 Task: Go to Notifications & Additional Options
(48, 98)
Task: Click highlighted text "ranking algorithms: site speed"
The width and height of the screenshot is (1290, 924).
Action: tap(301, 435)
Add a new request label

┄┄┄┄┄┄┄┄┄┄┄┄┄┄┄┄┄┄┄┄

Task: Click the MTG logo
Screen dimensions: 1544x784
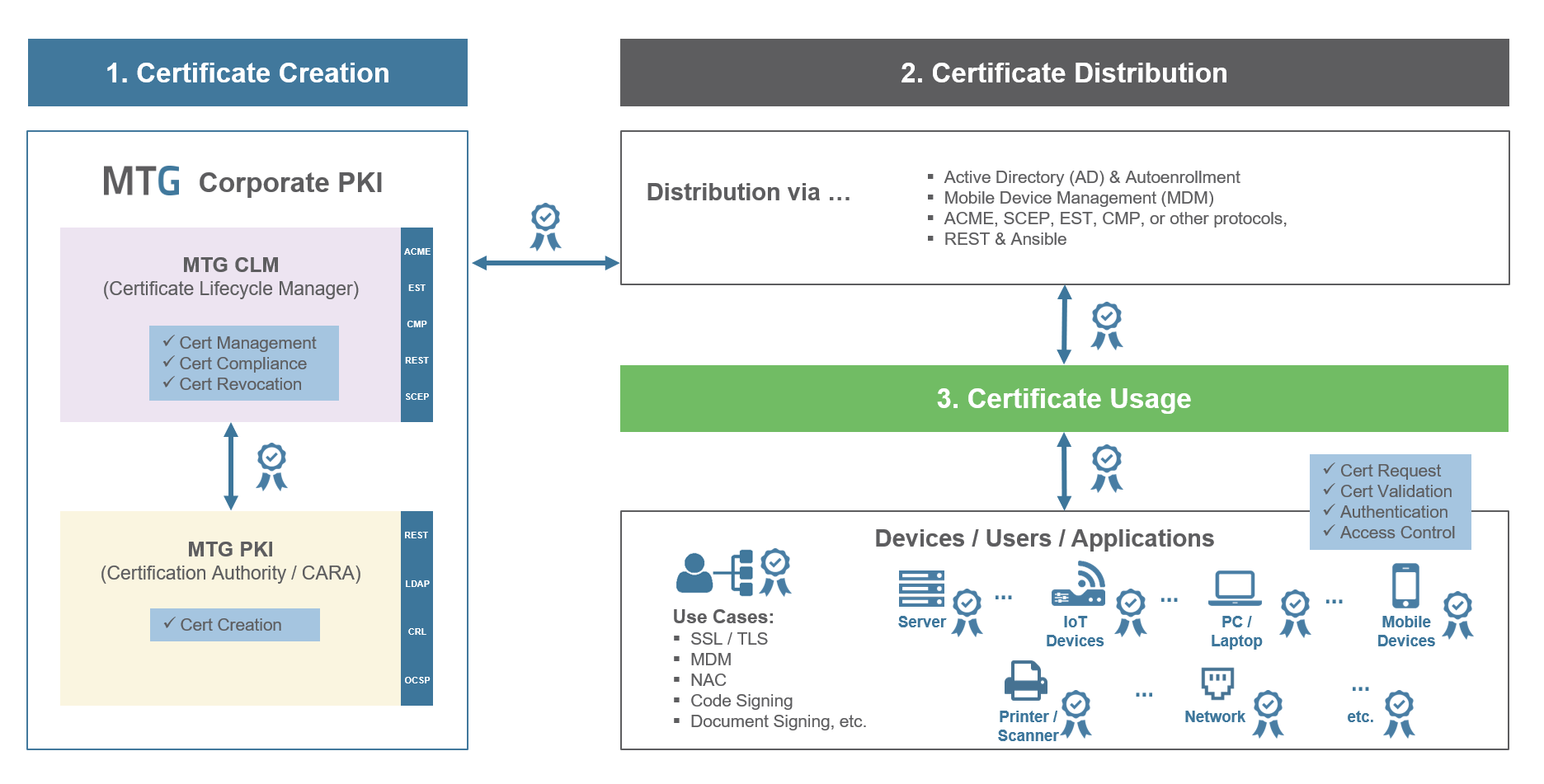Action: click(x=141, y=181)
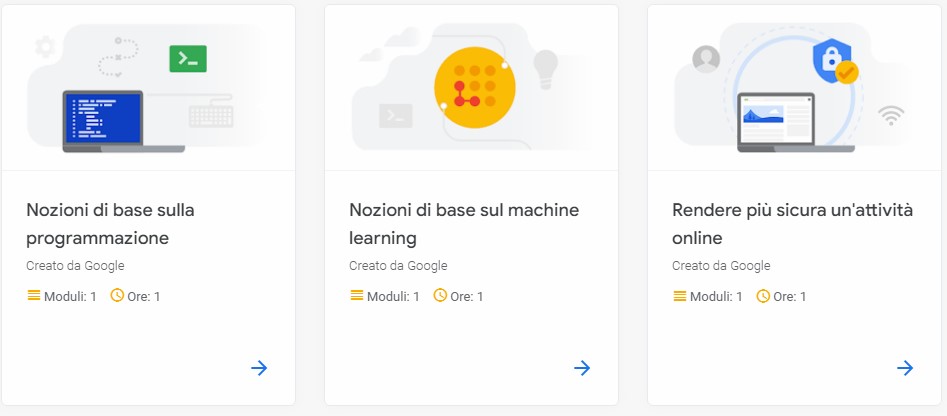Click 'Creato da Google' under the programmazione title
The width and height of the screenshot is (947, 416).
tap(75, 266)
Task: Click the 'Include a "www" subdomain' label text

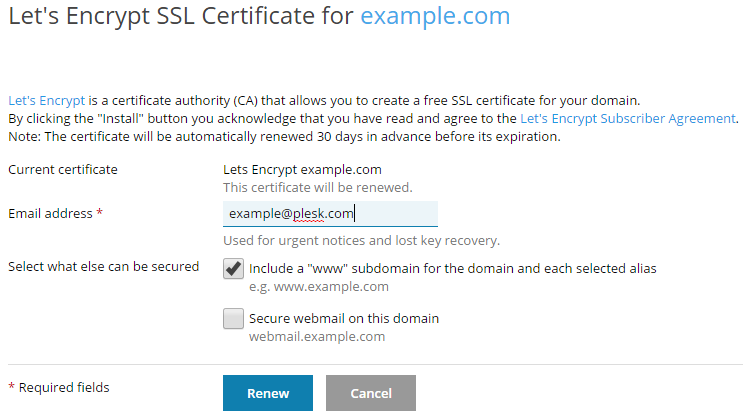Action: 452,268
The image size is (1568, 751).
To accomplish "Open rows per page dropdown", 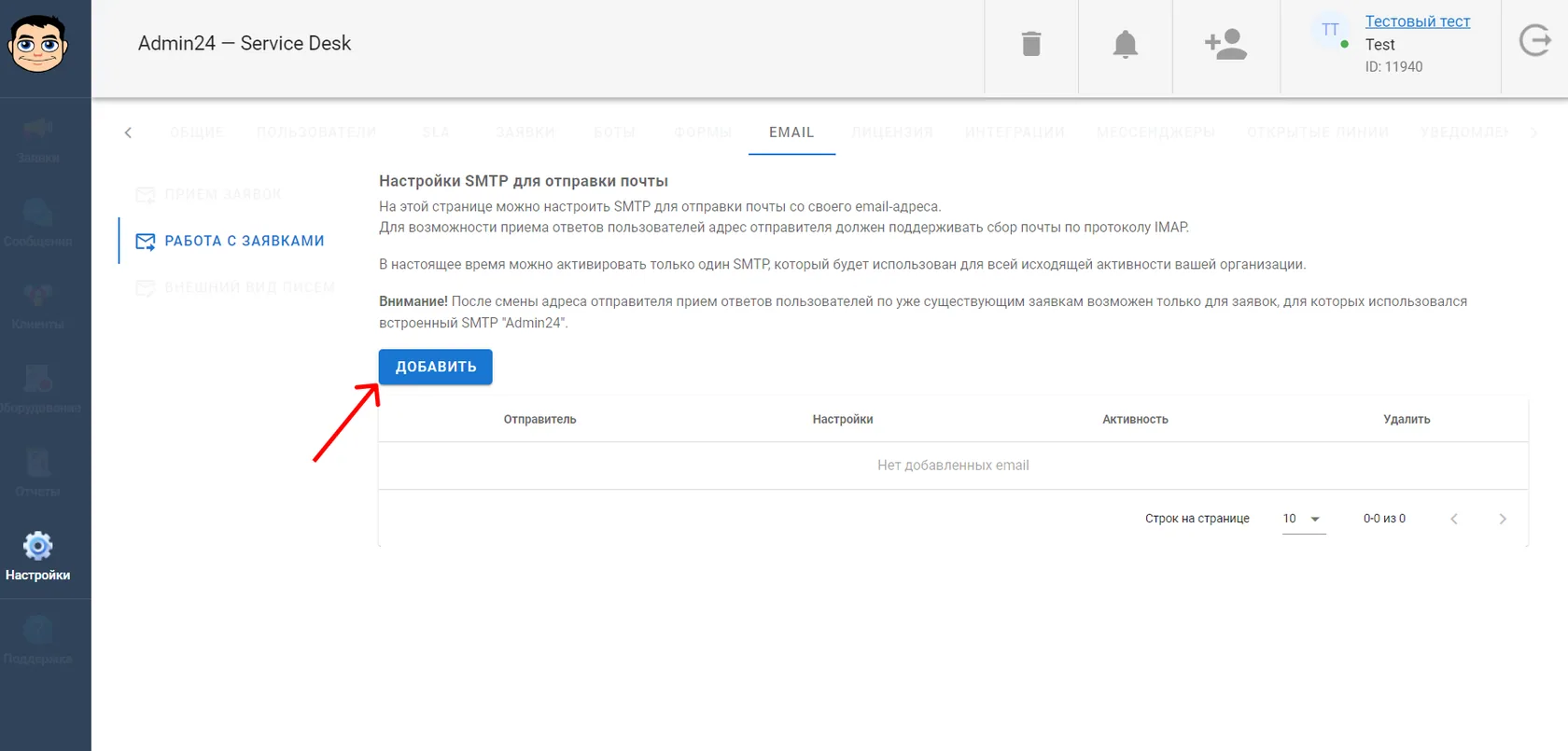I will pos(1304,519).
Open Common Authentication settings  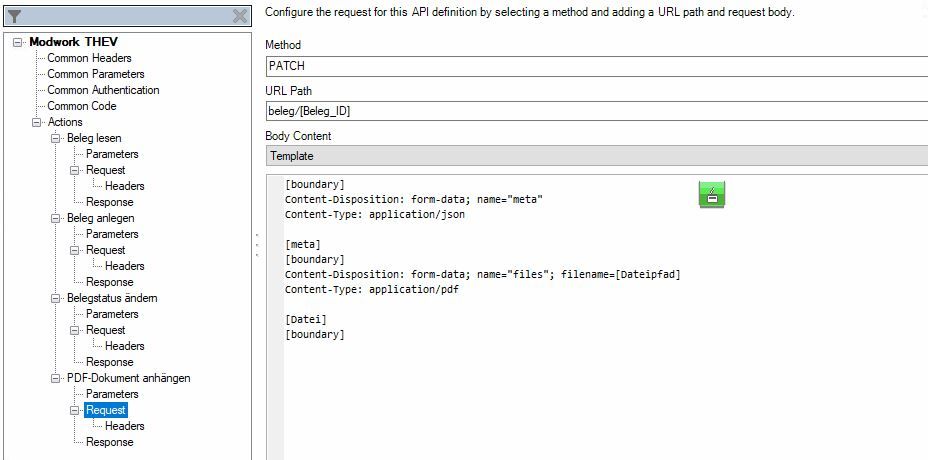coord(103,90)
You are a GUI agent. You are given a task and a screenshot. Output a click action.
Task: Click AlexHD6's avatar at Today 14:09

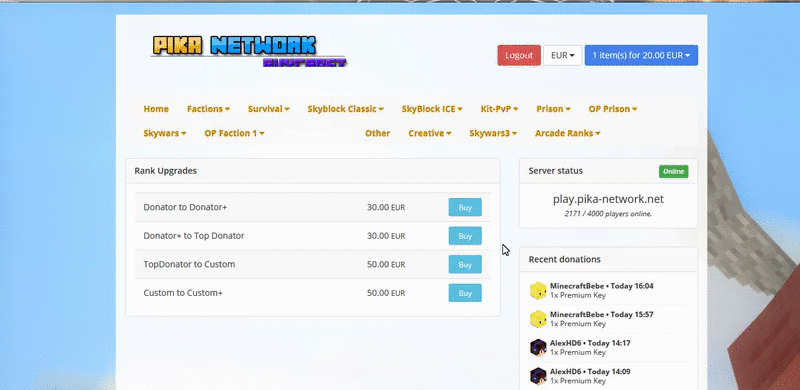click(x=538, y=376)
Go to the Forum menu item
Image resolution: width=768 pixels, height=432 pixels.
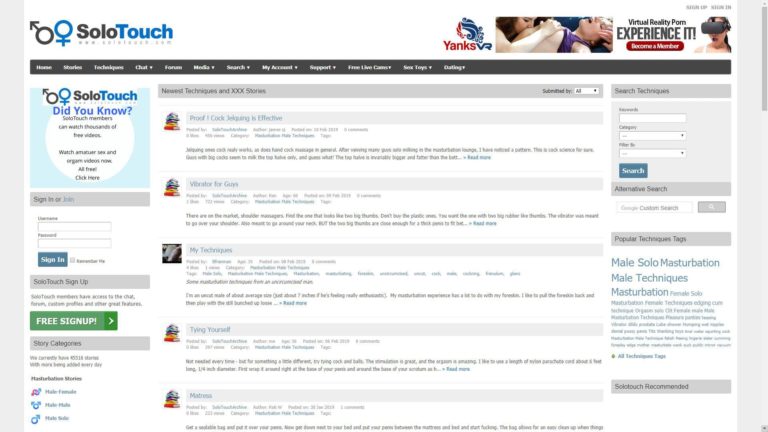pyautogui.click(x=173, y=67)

┄┄┄┄┄┄┄┄┄┄┄┄┄┄┄┄┄┄┄┄

Task to complete
Once you find the line with "Task: Go to" above, print it and every line after it up to and including the line with "Add a new request label", exactly as written and nothing else.

Answer section
 Task: Go to Notifications & Additional Options
(48, 98)
Task: Click highlighted text "ranking algorithms: site speed"
The width and height of the screenshot is (1290, 924).
Action: tap(301, 435)
Add a new request label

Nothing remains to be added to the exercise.